What impact have these events had on your overall business?

Demand for healthcare professionals on NurseFly’s platform has doubled as we put the call out for more nurses to join the COVID-19 fight. We’ve seen healthcare professionals joining NurseFly in large numbers to try to help. Our applications have jumped nearly 400 percent.

With such platform growth, we consider ourselves extremely fortunate to be ramping up our hiring in the effort to help support our nursing community. As a startup of only 14 full-time employees, we are aiming to quadruple the size of our company by adding an additional 40 heads this year. With a strong focus in Denver, we are expanding our engineering, product, marketing and sales organizations.

 

Chris Myatt

One of MBio Diagnostics’ employees, who also happens to be an expert quilter, recently made fabric masks for the entire team. That’s just one example of how employees are pitching in to pivot from overall healthcare testing solutions to COVID-19-related research that could help identify contagious individuals early and often.

 

How is your company currently contributing to the COVID-19 efforts?

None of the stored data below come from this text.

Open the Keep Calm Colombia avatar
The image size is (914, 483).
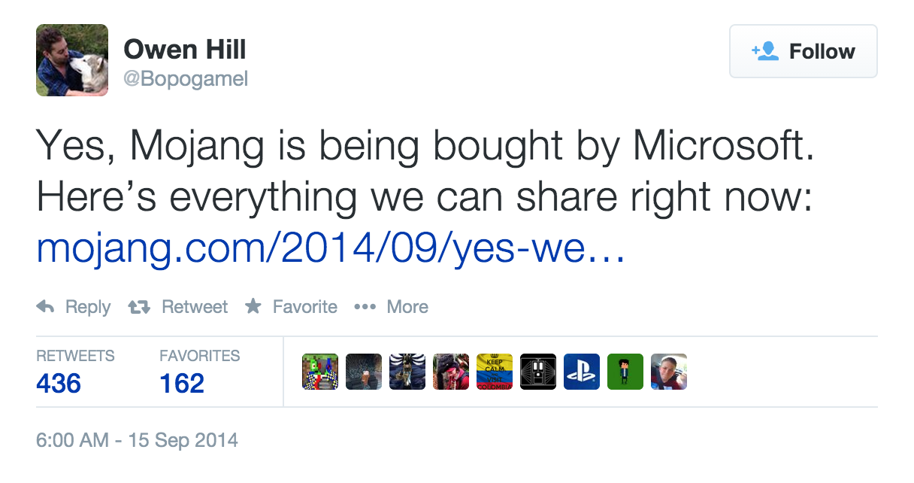[x=495, y=372]
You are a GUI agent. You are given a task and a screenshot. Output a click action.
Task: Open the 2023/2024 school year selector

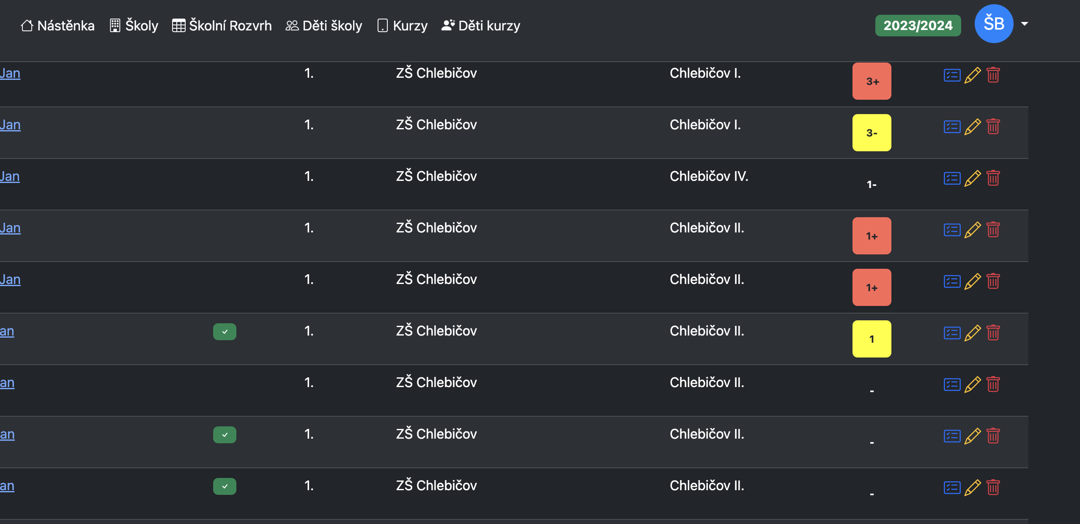(918, 25)
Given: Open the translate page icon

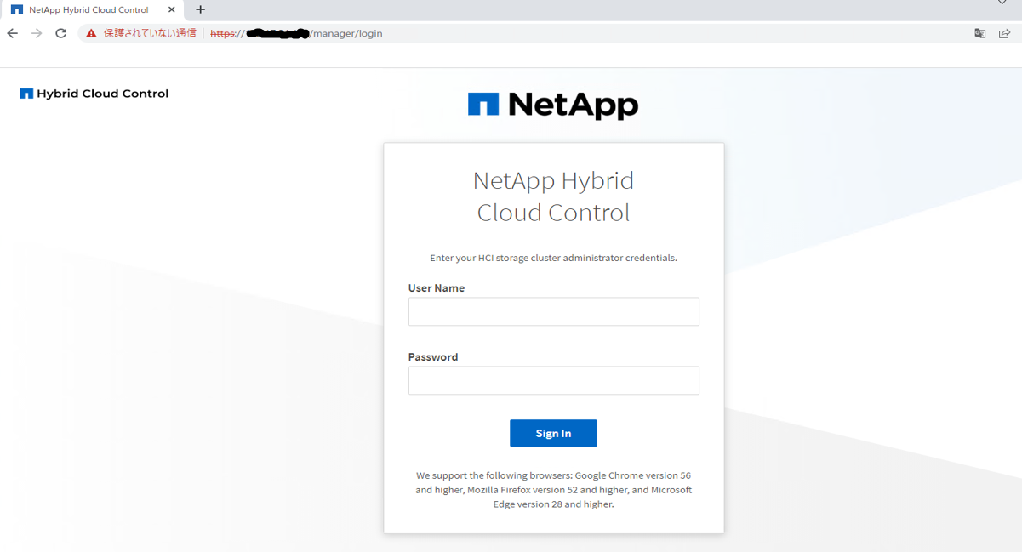Looking at the screenshot, I should tap(979, 33).
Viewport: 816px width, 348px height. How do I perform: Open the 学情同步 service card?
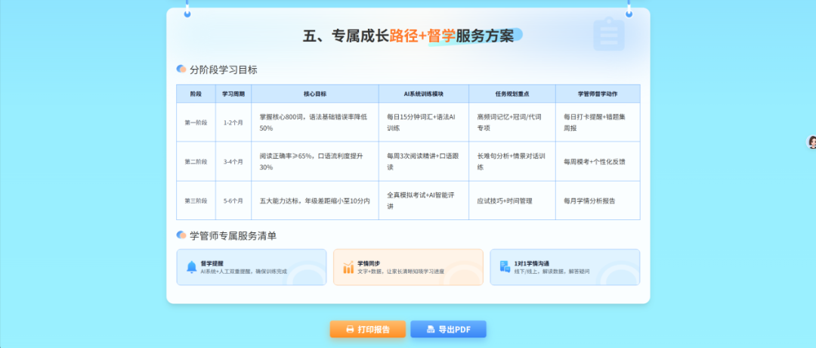click(x=408, y=267)

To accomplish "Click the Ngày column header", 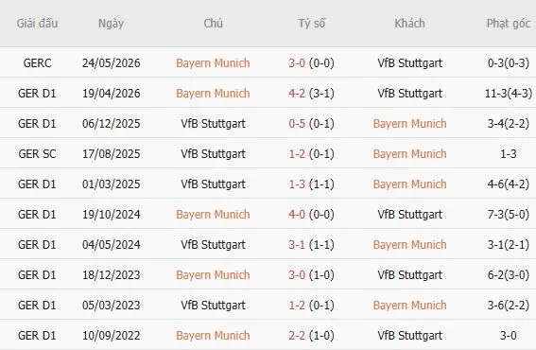I will pyautogui.click(x=112, y=24).
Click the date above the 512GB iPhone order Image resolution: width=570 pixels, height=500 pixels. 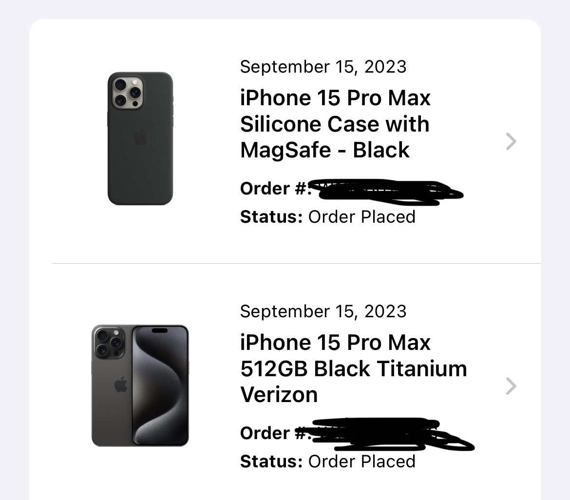[x=323, y=311]
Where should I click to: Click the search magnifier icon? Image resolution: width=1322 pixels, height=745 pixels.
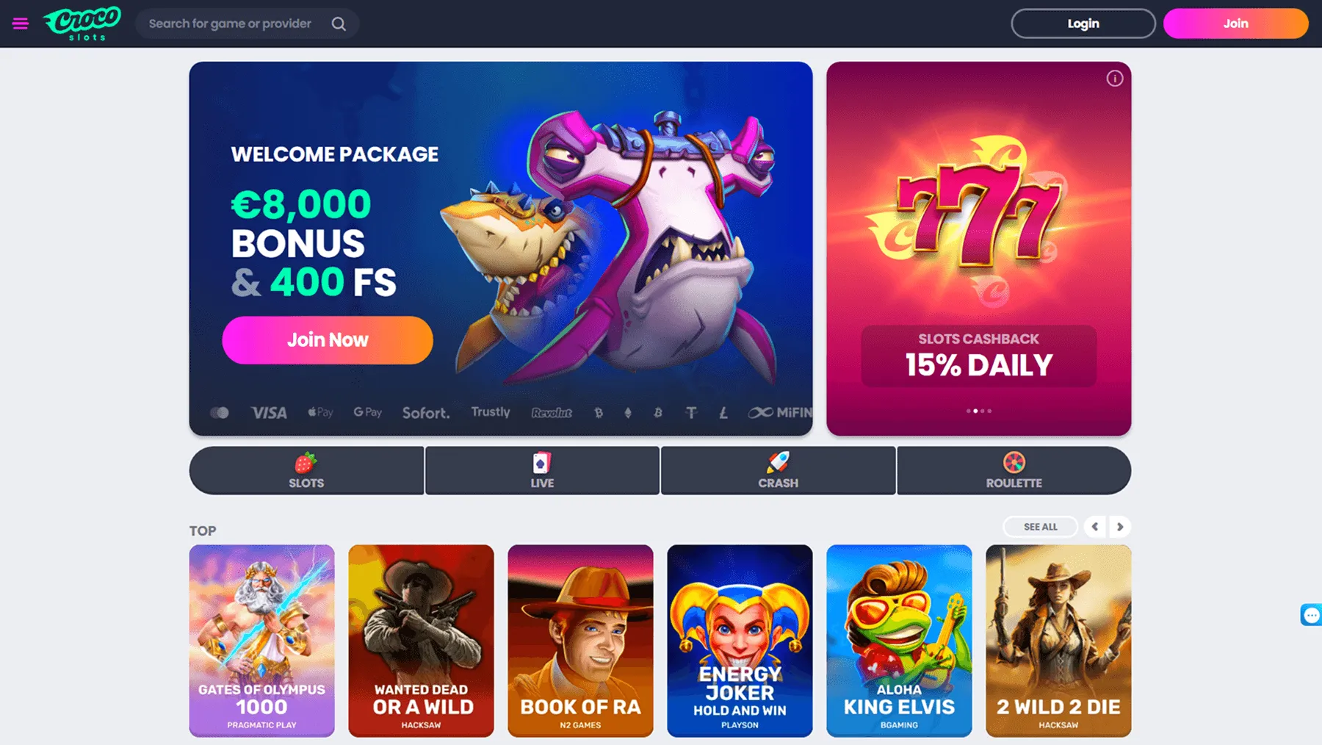click(339, 24)
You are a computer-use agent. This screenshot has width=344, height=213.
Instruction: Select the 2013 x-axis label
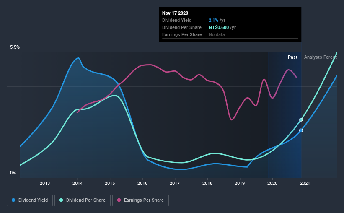(45, 183)
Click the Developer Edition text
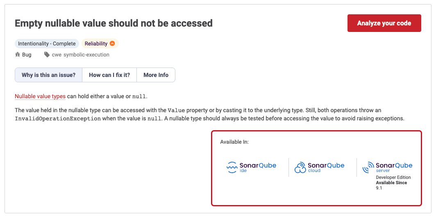Viewport: 436px width, 219px height. click(x=393, y=177)
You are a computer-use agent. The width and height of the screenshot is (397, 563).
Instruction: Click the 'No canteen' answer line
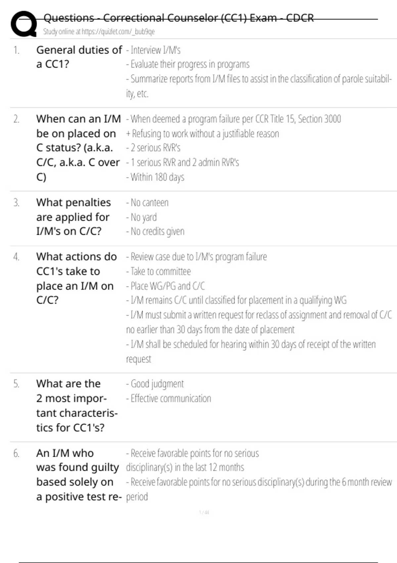tap(147, 202)
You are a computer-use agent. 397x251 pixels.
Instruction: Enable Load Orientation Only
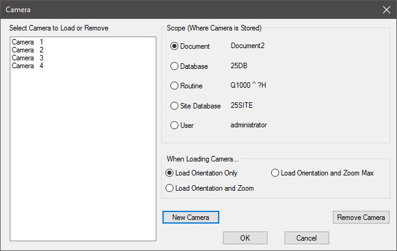tap(170, 173)
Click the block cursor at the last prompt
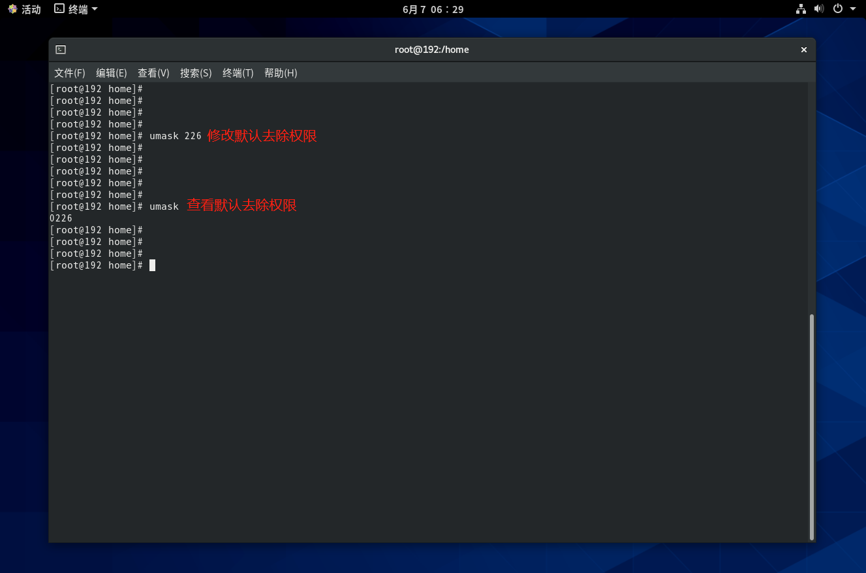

MBio Diagnostics provides rapid testing solutions. Our patented LightDeck technology translates laboratory assays into on-the-spot tests, which take minutes to run as opposed to days in the lab. Our current work with our commercial partners has grown in scope with the testing needs around COVID-19.

Under a Defense Advanced Research Projects Agency-funded effort, we have been developing what are called human host-response biomarker assays. The goal is to identify gravely ill or highly contagious individuals early in the disease cycle, which may be useful during an infectious disease outbreak as well as standard care in clinical settings.

The blood tests we are developing with DARPA will be run on MBio’s portable system with disposable cartridges, allowing for use in small spaces with mobile testing teams. DARPA’s expanded partnership will help us accelerate FDA clearance for our devices.   

 

What is the greatest challenge COVID-19 has presented to your team, and how are you overcoming it?

There are the obvious challenges of operating in a socially distant way and shifting our efforts to focus on COVID-19 projects. We are being flexible, staggering shifts, increasing workspace perimeters and continuing to practice the recommended good hygiene measures. One of our employees is a master quilter and made fabric masks for our entire team. It’s a new way of working, but we are adapting well.

 

The impact on our business has been an increased sense of urgency.’’ 

What impact have these events had on your overall business, product or hiring plans?

The impact on our business has been an increased sense of urgency. Our products have not changed but our efforts have shifted from other projects to ones that can have a significant impact on the current crisis. As far as hiring plans, we are currently hiring for several research and engineering positions. Our plans for continued growth have, in some cases, even been accelerated.